Aveva già un indice dei prezzi immobiliari battezzato con il suo nome. Ora Robert Shiller ha pure il premio Nobel per l’economia. Assieme a lui hanno ricevuto la massima onorificenza anche Eugene Fama e Peter Hansen. Tre professori che più diversi non si poteva immaginare. Scuole di pensiero opposte. In comune hanno solo gli obiettivi: un metodo per stimare i prezzi futuri di titoli, bond e valori finanziari. Hansen, il più giovane (classe 1952), è un teorico puro e si è occupato dell’analisi empirica dei prezzi. Fama, da Chicago, sostiene l’efficienza dei mercati. Come ha detto in una recente intervista, le turbolenze finanziarie attuali sono vittime della recessione e non causa, perché il mercato si regolamenta da solo. Di parere opposto Shiller: per lui fa fede l’esuberanza dei mercati e a lui, a onor del vero, sembrano essere andate quasi tutte le vittorie sul campo.

Già negli anni ’80, il docente di Yale aveva dimostrato che nel lungo termine esiste una tendenza costante a riequilibrare il rapporto fra prezzo di un titolo e dividendo. La sua fama viaggia però attorno a una delle parole più usate e declinate. Bolla: finanziaria, immobiliare, petrolifera, aurifera e persino dei debiti pubblici. Shiller è stato una delle poche Cassandre ad aver previsto che i prezzi delle case negli Usa fossero insostenibili. Da lì a poco sarebbe crollato il castello dei mutui subprime e sarebbe esplosa Lehman Brothers. Negli anni ’90 Schiller anticipò la bolla della new economy, i cui titoli azionari si gonfiarono fino a smosciarsi in poche settimane. Il Nasdaq dal valore record (10 marzo 2000) di 5.132,52 punti perse il 9% in tre giorni innescando poi la caduta delle quotazioni e la scomparsa di numerose dot.com. Gli insegnamenti di Shiller, nonostante queste due evidenze, sono stati però spesso fraintesi. Differenti filosofie hanno preferito leggere le bolle come eventi separati; errori che prima o poi scoppiano e spariscono. A molti banchieri può aver fatto comodo travisare gli insegnamenti di Shiller, ma l’economista non ha mai mollato e anche recentemente ha ribadito: “Le bolle speculative sono più complicate: a volte si sgonfiano perché cambia la storia che le ha originate, e poi tornano a gonfiarsi. Sembra più accurato paragonare questi fenomeni alle epidemie. Il caso dell’influenza ci insegna che può apparire all’improvviso una nuova epidemia proprio mentre un’epidemia precedente sta regredendo, se compare una nuova forma del virus o se qualche fattore ambientale accresce il tasso di contagio”. Accantonato il rischio della new economy, insomma, non è detto che gli stessi trend irrazionali non possano riaffiorare nelle materie prime o negli immobili. E dunque, fallita Lehman non si esclude un altro grosso fallimento. “Se emerge una nuova storia sull’economia e se questa nuova storia ha una forza narrativa sufficiente a scatenare un nuovo contagio nella mentalità degli investitori – sono sempre parole di Shiller – allora entra in scena una nuova bolla speculativa”.
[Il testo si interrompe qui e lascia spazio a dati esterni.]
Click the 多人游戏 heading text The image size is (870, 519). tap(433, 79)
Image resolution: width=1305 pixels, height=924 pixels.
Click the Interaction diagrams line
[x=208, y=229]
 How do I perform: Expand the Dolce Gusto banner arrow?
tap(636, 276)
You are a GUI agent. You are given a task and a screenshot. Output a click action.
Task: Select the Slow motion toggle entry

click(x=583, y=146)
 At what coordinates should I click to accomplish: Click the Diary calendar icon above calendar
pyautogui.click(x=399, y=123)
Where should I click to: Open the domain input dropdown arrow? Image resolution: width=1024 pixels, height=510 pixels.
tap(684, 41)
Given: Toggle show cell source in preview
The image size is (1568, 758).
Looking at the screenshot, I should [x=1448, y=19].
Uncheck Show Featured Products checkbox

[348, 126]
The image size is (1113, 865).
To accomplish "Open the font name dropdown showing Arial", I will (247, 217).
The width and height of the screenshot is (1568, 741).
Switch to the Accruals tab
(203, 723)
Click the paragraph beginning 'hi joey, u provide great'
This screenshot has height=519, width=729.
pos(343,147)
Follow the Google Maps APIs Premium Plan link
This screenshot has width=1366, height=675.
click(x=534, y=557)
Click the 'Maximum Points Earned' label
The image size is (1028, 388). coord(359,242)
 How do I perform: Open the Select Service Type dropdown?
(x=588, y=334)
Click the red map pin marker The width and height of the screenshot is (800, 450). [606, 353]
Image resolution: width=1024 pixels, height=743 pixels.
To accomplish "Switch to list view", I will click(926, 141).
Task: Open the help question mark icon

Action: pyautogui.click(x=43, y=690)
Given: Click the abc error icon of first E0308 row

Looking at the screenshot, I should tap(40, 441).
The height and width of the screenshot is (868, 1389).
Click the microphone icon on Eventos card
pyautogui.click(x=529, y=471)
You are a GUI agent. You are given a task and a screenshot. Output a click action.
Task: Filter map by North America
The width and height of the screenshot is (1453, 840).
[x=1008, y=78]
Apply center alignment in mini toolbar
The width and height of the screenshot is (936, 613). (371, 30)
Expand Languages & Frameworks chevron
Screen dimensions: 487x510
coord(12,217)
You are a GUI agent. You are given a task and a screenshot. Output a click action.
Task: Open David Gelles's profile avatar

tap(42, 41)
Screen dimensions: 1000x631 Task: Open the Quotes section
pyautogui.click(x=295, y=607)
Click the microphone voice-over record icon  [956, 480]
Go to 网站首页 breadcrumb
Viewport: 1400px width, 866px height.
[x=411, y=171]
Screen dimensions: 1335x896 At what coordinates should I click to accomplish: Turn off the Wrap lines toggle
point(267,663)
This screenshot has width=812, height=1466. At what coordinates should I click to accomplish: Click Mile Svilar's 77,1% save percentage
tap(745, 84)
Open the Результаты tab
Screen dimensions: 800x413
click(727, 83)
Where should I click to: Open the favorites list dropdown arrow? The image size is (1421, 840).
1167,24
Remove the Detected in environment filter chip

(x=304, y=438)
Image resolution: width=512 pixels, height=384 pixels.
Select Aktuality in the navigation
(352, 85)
Rovesciando il ragionamento esattamente all’opposto si arriva alle premesse di Eugene Fama. Il mercato è efficiente di per sé, solo che le informazioni vengono immediatamente inglobate e quindi influenzano gli andamenti nel breve termine. In sostanza negli studi di Fama non c’è spazio per le bolle. Eppure anche il professore di Chicago è arrivato a fornire quelle basi necessarie per la valutazione dei sottostanti ai fondi azionari. Strumenti fondamentali per qualunque investitore. Chi dei due ha ragione? Per Shiller c’è l’irrazionalità, per Fama la capacità di cogliere le informazioni. Tutte e due però sono stati premiati. Segno che in questo momento regna grande confusione anche sul valore intrinseco delle scuole di pensiero. Una sorta di caos economico. Ci piace però immaginare che la scelta della banca di Svezia (che assegna il premio per l’economia) sia stata mirata. Un messaggio agli economisti: collaborare per trovare soluzioni concrete, anche percorrendo strade diverse. Basta parlarsi addosso e vivere solo della propria teoria.